Estoy haciendo un mezclador de 3 canales (en configuración sumador no inversor) con un 741, a la salida lo meto directamente al amplificador tda2822M (tengo montado el circuito de la figura 1). La entrada de una señal (antes del sumador) la tengo regulada mediante un resistor variable para que esté al límite de su amplitud y cuando se amplifique en el amplificador no sature. El problema está cuando se suman en el sumador cualquiera de las otras dos señales de entrada del sumador. Como la amplitud varía (ahora es superior) al pasarla por el amplificador me satura la señal de salida.

El apaño que había hecho es que cuando hubiese dos o más señales, vía un multiplexor analógico, me seleccionasen una entrada con un divisor resistivo. Es decir que cuando haya una sola señal la señal pasa directamente al amplificador tda2822m y cuando haya 2 señales, en el multiplexor se selecciona otra entrada que dispone de un divisor resistivo que atenúa la señal de entrada. Lo mismo pasaría cuando hay 3 señales sumadas, iría a otro divisor resistivo.

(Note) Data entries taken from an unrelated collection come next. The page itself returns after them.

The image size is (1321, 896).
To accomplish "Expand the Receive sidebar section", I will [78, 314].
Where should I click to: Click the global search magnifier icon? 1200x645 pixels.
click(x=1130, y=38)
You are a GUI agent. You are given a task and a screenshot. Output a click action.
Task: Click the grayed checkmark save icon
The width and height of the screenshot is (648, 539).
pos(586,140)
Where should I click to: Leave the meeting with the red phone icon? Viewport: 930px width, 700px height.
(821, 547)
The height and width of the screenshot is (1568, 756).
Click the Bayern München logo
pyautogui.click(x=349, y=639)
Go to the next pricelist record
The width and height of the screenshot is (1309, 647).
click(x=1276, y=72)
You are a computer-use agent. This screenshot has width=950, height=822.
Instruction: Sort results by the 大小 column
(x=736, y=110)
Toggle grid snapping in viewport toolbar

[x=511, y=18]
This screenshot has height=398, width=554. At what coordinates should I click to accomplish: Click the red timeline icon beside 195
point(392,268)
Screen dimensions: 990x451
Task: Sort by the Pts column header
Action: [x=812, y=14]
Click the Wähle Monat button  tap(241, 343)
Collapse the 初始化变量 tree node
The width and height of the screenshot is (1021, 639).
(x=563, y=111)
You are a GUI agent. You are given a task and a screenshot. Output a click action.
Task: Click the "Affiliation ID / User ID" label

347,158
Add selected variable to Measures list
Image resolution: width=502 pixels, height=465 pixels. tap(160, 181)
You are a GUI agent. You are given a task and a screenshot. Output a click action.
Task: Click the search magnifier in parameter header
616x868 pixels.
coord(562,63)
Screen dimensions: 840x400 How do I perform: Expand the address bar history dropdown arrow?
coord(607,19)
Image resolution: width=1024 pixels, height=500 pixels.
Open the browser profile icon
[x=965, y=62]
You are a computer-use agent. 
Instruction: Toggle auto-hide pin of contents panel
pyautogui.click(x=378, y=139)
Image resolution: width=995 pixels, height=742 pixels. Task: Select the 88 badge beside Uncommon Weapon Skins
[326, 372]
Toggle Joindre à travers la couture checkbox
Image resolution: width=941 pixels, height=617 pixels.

	Pero yo esto lo veo un control poco flexible, porque yo estoy haciendo una atenuación para el caso en que las 3 señales estén al tope de su amplitud. Entonces cuando me lleguen por ejemplo 2 señales con una amplitud baja y la meta por el divisor resistivo, me las va a atenuar mucho y las va a amplificar poco.

	La ganancia del amplificador tda2822m creo que no la puedo variar.

Por favor, ¿me podeis dar una idea para obtener una solución?

Muchas gracias

Un cordial saludo a todos


----------



## KARAPALIDA (Abr 29, 2008)

Un compresor expansor, es un circuito que te mantendra la señal a una amplitud constante, tambien sirve para que no llegue a la etapa de potencia una señal recortada. Saludos


----------



## Fogonazo (Abr 29, 2008)

No entendi, por que no publicas tu esquema del mesclador


----------